__EXERCISE__. Reproduce the data below in full, changing "Viewport" to "Window" wherever it occurs and leaving everything else unaltered.

__STORED RECORDS__.

>> Begin

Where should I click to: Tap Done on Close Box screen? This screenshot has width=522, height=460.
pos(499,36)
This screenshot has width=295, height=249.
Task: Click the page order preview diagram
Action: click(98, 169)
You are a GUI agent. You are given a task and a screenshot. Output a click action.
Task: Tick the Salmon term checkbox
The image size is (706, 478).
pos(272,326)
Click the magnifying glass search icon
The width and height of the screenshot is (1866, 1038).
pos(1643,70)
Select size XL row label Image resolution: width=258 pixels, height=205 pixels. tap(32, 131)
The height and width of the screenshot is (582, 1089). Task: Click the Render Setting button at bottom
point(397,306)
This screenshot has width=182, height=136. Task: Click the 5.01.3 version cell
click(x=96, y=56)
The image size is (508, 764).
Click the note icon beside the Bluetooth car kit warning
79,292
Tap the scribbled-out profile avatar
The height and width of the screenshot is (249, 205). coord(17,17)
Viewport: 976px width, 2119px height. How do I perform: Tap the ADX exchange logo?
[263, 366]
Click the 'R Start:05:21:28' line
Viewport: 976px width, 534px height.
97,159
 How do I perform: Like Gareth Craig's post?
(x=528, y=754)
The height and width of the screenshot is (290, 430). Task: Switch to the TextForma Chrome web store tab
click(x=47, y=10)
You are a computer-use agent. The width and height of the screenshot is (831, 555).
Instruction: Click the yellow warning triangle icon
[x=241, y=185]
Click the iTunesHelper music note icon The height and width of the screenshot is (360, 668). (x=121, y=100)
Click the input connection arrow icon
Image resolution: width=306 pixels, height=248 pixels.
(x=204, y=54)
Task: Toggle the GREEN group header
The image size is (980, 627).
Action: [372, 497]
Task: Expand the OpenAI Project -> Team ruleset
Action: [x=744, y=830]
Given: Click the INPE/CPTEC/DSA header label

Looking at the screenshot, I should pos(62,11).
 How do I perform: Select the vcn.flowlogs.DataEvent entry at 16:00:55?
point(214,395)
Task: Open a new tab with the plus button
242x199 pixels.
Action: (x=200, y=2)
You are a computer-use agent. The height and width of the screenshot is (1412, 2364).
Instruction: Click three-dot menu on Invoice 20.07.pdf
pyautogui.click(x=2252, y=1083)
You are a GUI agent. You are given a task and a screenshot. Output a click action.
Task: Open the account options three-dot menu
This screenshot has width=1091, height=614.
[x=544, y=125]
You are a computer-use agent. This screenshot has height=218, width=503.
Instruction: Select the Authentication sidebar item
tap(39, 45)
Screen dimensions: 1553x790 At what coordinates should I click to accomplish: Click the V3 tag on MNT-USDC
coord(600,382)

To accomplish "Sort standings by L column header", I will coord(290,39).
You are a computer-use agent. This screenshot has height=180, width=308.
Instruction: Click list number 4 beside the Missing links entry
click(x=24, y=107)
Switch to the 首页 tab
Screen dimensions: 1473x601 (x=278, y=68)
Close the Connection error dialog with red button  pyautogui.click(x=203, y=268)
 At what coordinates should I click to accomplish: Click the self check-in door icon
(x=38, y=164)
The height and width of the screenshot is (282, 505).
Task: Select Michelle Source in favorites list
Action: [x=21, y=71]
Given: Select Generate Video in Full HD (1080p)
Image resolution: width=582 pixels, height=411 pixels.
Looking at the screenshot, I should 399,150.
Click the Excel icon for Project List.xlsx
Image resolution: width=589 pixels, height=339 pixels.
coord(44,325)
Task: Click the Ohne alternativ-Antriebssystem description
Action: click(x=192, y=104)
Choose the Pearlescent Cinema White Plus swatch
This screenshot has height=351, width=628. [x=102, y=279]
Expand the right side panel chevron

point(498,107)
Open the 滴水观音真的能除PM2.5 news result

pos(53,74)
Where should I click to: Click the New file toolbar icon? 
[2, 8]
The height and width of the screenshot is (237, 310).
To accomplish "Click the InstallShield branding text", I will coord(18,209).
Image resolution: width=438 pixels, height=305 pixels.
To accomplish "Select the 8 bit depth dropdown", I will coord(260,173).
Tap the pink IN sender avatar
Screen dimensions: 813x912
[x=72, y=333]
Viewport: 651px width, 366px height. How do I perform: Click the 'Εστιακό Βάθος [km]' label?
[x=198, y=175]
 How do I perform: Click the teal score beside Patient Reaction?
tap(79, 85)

>> End

__ANSWER TO THIS EXERCISE__.
Where should I click to: Tap Done on Close Box screen? This screenshot has width=522, height=460.
pos(499,36)
This screenshot has width=295, height=249.
Task: Click the page order preview diagram
Action: click(98, 169)
You are a GUI agent. You are given a task and a screenshot. Output a click action.
Task: Tick the Salmon term checkbox
The image size is (706, 478).
pos(272,326)
Click the magnifying glass search icon
The width and height of the screenshot is (1866, 1038).
pos(1643,70)
Select size XL row label Image resolution: width=258 pixels, height=205 pixels. tap(32, 131)
The height and width of the screenshot is (582, 1089). Task: Click the Render Setting button at bottom
point(397,306)
This screenshot has width=182, height=136. Task: Click the 5.01.3 version cell
click(x=96, y=56)
The image size is (508, 764).
Click the note icon beside the Bluetooth car kit warning
79,292
Tap the scribbled-out profile avatar
The height and width of the screenshot is (249, 205). coord(17,17)
Window: 976px width, 2119px height. How do I perform: Tap the ADX exchange logo?
[263, 366]
Click the 'R Start:05:21:28' line
Window: 976px width, 534px height.
97,159
 How do I perform: Like Gareth Craig's post?
(x=528, y=754)
The height and width of the screenshot is (290, 430). Task: Switch to the TextForma Chrome web store tab
click(x=47, y=10)
You are a computer-use agent. The width and height of the screenshot is (831, 555).
Instruction: Click the yellow warning triangle icon
[x=241, y=185]
Click the iTunesHelper music note icon The height and width of the screenshot is (360, 668). (x=121, y=100)
Click the input connection arrow icon
Image resolution: width=306 pixels, height=248 pixels.
(x=204, y=54)
Task: Toggle the GREEN group header
The image size is (980, 627).
Action: [372, 497]
Task: Expand the OpenAI Project -> Team ruleset
Action: [x=744, y=830]
Given: Click the INPE/CPTEC/DSA header label

Looking at the screenshot, I should pos(62,11).
 How do I perform: Select the vcn.flowlogs.DataEvent entry at 16:00:55?
point(214,395)
Task: Open a new tab with the plus button
242x199 pixels.
Action: (x=200, y=2)
You are a computer-use agent. The height and width of the screenshot is (1412, 2364).
Instruction: Click three-dot menu on Invoice 20.07.pdf
pyautogui.click(x=2252, y=1083)
You are a GUI agent. You are given a task and a screenshot. Output a click action.
Task: Open the account options three-dot menu
This screenshot has width=1091, height=614.
[x=544, y=125]
You are a computer-use agent. This screenshot has height=218, width=503.
Instruction: Select the Authentication sidebar item
tap(39, 45)
Screen dimensions: 1553x790 At what coordinates should I click to accomplish: Click the V3 tag on MNT-USDC
coord(600,382)

To accomplish "Sort standings by L column header", I will coord(290,39).
You are a computer-use agent. This screenshot has height=180, width=308.
Instruction: Click list number 4 beside the Missing links entry
click(x=24, y=107)
Switch to the 首页 tab
Screen dimensions: 1473x601 (x=278, y=68)
Close the Connection error dialog with red button  pyautogui.click(x=203, y=268)
 At what coordinates should I click to accomplish: Click the self check-in door icon
(x=38, y=164)
The height and width of the screenshot is (282, 505).
Task: Select Michelle Source in favorites list
Action: [x=21, y=71]
Given: Select Generate Video in Full HD (1080p)
Image resolution: width=582 pixels, height=411 pixels.
Looking at the screenshot, I should 399,150.
Click the Excel icon for Project List.xlsx
Image resolution: width=589 pixels, height=339 pixels.
coord(44,325)
Task: Click the Ohne alternativ-Antriebssystem description
Action: click(x=192, y=104)
Choose the Pearlescent Cinema White Plus swatch
This screenshot has height=351, width=628. [x=102, y=279]
Expand the right side panel chevron

point(498,107)
Open the 滴水观音真的能除PM2.5 news result

pos(53,74)
Where should I click to: Click the New file toolbar icon? 
[2, 8]
The height and width of the screenshot is (237, 310).
To accomplish "Click the InstallShield branding text", I will coord(18,209).
Image resolution: width=438 pixels, height=305 pixels.
To accomplish "Select the 8 bit depth dropdown", I will coord(260,173).
Tap the pink IN sender avatar
Screen dimensions: 813x912
[x=72, y=333]
Window: 651px width, 366px height. How do I perform: Click the 'Εστιακό Βάθος [km]' label?
[x=198, y=175]
 How do I perform: Click the teal score beside Patient Reaction?
tap(79, 85)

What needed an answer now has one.